In a separate briefing, Steve Goldstein of the National Oceanic & Atmospheric Administration (NOAA) said some areas have already received two feet of rain and could expect up to 20 inches more as the system moved "slowly, nearly stationary" over eastern North Carolina.
In New Bern, a riverfront city near the North Carolina coast that saw storm surges up to 10 feet (3 meters), authorities were rescuing stranded residents and taking stock of damages.
"Right now we've rescued over 400 people. We still have about 100 that want to be rescued and we have about 1,200 in the shelters," Mayor Dana Outlaw told CNN.
"We have 4,200 damaged homes," he added, urging residents to not wade out into the streets because of the dangers posed by downed power lines.

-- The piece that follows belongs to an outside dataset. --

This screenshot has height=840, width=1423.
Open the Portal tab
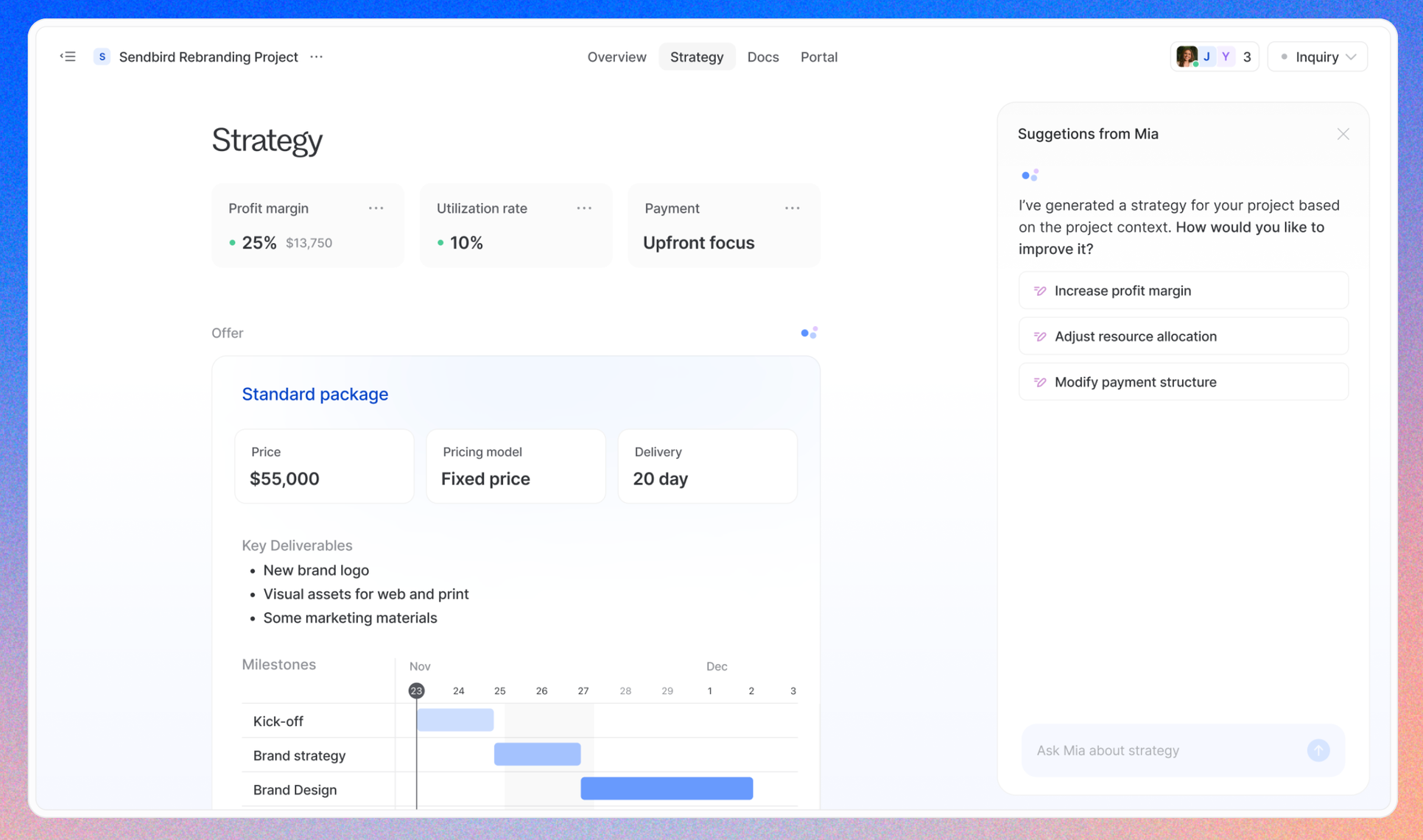[818, 57]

The mother and her baby were killed in New Hanover County when a tree fell on their house, North Carolina Governor Roy Cooper told media late Friday.
Firefighters said the area had not been in the zone under evacuation orders.
Local authorities reported a death in Pender County when downed trees prevented emergency units from reaching a woman with a medical condition. Local media said she suffered a heart attack.
US media later said a man in Lenoir County died after heavy winds knocked him down as he tried to check on his dogs.
Hurricane Florence smashes into US East Coast, rescuers scramble
More than 800,000 customers in North Carolina were without power and 21,000 people were being housed in 157 shelters across the state.
The White House said President Donald Trump would visit hurricane-hit areas next week "once it is determined his travel will not disrupt any rescue or recovery efforts."
"Great job FEMA, First Responders and Law Enforcement - not easy, very dangerous, tremendous talent. America is proud of you," Trump tweeted on Friday, referring to the Federal Emergency Management Agency, which responds to disasters in the United States.
As of 11:00 am (1500 GMT), maximum sustained winds had weakened to near 45 miles (75 kilometres) per hour, but the NHC warned residents of dangerous storm surges and "catastrophic flash flooding."
The military announced Saturday it was deploying nearly 200 soldiers to assist in storm-related response and recovery efforts, along with 100 trucks and equipment.
Besides federal and state emergency crews, rescuers were being helped by volunteers from the "Cajun Navy" - civilians equipped with light boats, canoes and air mattresses - who also turned up in Houston during Hurricane Harvey to carry out water rescues.
Hurricane Florence made landfall Friday in Wrightsville Beach, North Carolina, after stalking the coastline for days.
Tornadoes remain a threat, with the NHC saying that "a few tornadoes are possible in southeastern North Carolina and northeastern South Carolina."
In Wilmington, near where the eye of the storm touched down, trees and power lines were felled and many windows broken. The streets were mostly deserted, some blocked by fallen trees.
About 1.7 million people in North Carolina, South Carolina and Virginia are under voluntary or mandatory evacuation orders, and millions of others live in areas likely to be affected by the storm.